===== Page extract
Yes and no. It means the road deck didn’t fall and bring the truss with it as a result, but we’ve never looked at that possibility anyway. “What’s under what else” is usually only a good indicator as to sequence when both pieces started out at the same elevation level. The kingpost began life under the road deck, it ended life under the road deck, it’s hard to draw useful conclusions from this.

Re question C:

“What does this say about the various moments in play here?”

Indeterminate. Not sure what that member is, therefore speculation about it’s failure mode is difficult and inconclusive. From size and placement, it could be part of the sway bracing between the east and west pier 6 kingpost, or it could be part of a deck truss, or it could be a deck stringer.

The image shows it subjected to either bending moment or compressive overload. If it’s part of the sway brace assembly, it probably indicates that the kingposts did not fail in unison. The truss tops could have leaned towards each other, or one could have buckled first, either mechanism could produce the deflection show in the image.

If it’s a chord from a deck truss, it might have folded during failure when something else hit it on the way down, on final impact, or, it could indicate that the deck truss itself failed, allowing deflection between the main trusses.
==========
= Exercise A =
In the bridge-collapse discussion, where was the kingpost relative to the road deck at the start and at the end?
= Exercise B =
Write out the part of the bridge-collapse discussion starting with "Indeterminate. Not sure" and going on through "in the image.".
= Exercise C =
Write the next part of the bridge-collapse discussion, picking up after its last sentence.
The data that comes after this discussion of a bridge collapse has no connection to it.
===== Data extract
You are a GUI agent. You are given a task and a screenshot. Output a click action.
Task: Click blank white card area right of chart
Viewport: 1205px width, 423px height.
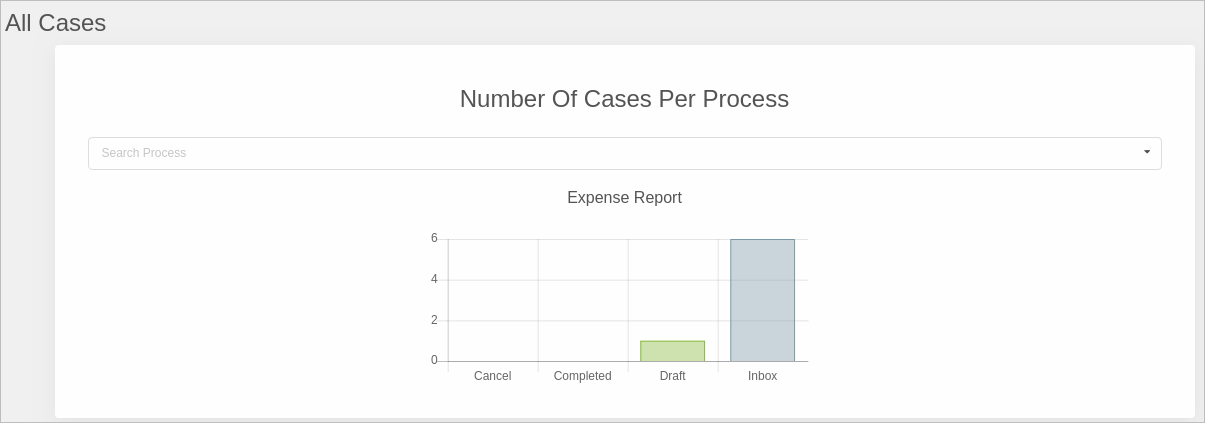click(x=1000, y=300)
==========
= Right answer A =
It was under the road deck both at the start and at the end.

= Right answer B =
Indeterminate. Not sure what that member is, therefore speculation about it’s failure mode is difficult and inconclusive. From size and placement, it could be part of the sway bracing between the east and west pier 6 kingpost, or it could be part of a deck truss, or it could be a deck stringer.

The image shows it subjected to either bending moment or compressive overload. If it’s part of the sway brace assembly, it probably indicates that the kingposts did not fail in unison. The truss tops could have leaned towards each other, or one could have buckled first, either mechanism could produce the deflection show in the image.

= Right answer C =
If it’s a deck stringer, that span of deck, between deck trusses, could have failed from point loading, (unlikely in my opinion) or impacts during the collapse could have affected it.

Speculation, it’s a sway brace crossmember, and was all or part of the trigger event in the failure, or else it merely indicates that the south kingpost buckledor leaned east before the west kingpost rotated off the pier.

Best I have, sorry it isn’t more.

Interesting note...the member you indicate at yellow arrow B is almost certainly the top chord from the west main truss, from just south of pier 6. Your dashed lines are either improperly drawn, or else something significant happened at its connection with the west pier 6 kingpost. I suspect the former.

There is visible deflection just above and left of the yellow arrowhead. I suspect this trend continues underneath the road deck, and that this member remains attached to the top of the SW pier 6 kingpost, further “down” in the image.

This would indicate even more deflection that what is visible, further supporting my contention that the west pier 6 kingpost rotated, base northward, at or during main collapse, as previously noted by red arrows 1 and 2.

Could have happened two ways:

1. South end of span 7 shears off and drops, relieving cantilever counterbalance weight to the main trusses just south of pier 6, such that span six deflected in the center, rotating one or both main truss assemblies at pier 6, just as we see on the north side of the river at pier 7.

2. Crossbeam/endbeam/rocker bearing failure at pier 5 relieves span six of its southern cantilever counterbalance, allowing span 6 to deflect midspan, rotating one or both main truss assemblies at pier 6, and severing same from the southern end of span 7.

There are probably other sequences to account for what we see, but few that also incorporate the bridge’s significant history, namely chronic and severe problems at the expansion bearing assemblies.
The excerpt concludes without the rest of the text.